# [Data in this exercise]
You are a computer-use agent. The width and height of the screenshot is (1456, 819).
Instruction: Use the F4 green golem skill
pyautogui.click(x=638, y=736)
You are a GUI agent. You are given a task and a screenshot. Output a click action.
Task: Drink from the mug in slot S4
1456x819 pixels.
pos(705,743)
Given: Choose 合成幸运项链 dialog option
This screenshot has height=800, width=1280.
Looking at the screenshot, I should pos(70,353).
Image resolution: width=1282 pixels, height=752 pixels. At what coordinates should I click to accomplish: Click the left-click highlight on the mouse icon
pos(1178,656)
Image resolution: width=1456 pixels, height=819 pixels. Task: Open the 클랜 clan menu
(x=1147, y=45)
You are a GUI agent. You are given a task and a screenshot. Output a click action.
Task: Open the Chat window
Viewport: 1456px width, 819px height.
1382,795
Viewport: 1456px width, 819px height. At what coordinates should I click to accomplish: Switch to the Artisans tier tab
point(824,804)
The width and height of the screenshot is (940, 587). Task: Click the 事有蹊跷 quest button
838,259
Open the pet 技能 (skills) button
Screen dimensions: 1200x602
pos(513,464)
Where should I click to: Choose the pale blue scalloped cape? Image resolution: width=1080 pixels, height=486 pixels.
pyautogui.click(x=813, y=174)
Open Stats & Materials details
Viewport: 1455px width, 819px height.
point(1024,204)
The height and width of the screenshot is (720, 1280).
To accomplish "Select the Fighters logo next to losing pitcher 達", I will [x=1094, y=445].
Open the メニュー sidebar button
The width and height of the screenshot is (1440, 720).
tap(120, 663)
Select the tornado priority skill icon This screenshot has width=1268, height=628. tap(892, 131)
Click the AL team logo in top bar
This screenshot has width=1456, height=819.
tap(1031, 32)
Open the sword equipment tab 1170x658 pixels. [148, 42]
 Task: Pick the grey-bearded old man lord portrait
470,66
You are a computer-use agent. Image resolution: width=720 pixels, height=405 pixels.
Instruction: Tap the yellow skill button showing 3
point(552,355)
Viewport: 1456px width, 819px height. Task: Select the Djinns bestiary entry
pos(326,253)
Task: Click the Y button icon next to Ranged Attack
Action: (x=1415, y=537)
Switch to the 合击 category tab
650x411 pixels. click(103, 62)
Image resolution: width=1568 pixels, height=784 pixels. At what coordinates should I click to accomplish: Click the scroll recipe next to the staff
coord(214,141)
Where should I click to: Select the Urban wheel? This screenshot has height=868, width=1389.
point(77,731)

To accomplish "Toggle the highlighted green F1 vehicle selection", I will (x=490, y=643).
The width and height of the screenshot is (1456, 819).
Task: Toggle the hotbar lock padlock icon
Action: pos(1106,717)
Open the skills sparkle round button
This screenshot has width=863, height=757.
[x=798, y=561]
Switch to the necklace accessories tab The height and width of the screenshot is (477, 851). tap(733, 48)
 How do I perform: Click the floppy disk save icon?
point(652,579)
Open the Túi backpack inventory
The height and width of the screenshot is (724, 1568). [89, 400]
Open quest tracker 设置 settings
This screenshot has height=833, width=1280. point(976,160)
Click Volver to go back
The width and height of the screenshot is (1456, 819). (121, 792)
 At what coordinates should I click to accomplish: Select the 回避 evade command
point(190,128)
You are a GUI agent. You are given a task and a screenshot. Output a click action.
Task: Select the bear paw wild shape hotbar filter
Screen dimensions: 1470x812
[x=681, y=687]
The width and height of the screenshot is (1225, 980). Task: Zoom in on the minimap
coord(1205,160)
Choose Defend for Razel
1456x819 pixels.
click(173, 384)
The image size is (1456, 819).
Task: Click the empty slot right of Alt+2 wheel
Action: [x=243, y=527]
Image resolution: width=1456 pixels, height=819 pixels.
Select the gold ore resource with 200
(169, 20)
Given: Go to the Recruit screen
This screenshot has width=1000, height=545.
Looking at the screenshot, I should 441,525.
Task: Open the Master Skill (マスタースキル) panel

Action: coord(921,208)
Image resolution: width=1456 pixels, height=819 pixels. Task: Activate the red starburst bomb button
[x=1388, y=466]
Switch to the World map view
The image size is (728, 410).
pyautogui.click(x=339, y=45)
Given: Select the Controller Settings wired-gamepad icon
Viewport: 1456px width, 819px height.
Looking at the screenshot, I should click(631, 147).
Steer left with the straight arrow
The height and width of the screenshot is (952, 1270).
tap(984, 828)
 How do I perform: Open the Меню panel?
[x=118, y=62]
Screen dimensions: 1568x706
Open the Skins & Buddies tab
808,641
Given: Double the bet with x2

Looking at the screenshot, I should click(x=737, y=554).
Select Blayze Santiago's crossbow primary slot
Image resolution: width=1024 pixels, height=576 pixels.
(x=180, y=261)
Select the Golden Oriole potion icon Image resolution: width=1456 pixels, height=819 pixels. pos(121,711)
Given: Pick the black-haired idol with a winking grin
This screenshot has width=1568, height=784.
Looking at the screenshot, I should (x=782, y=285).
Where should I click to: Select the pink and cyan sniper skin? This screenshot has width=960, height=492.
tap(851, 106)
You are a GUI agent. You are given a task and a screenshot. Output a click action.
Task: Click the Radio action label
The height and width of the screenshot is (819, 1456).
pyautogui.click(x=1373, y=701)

# [Aim]
Rescale the data starting at the line that contains "클랜 clan menu" and ending at the line that contains "(x=1147, y=45)". Write out both lines in full with every click coordinate multiplied by 1.7 and rounded to a whole number (halves round up), and keep all other numbers and wording unchanged.

# [Result]
Image resolution: width=1456 pixels, height=819 pixels. Task: Open the 클랜 clan menu
(x=1950, y=77)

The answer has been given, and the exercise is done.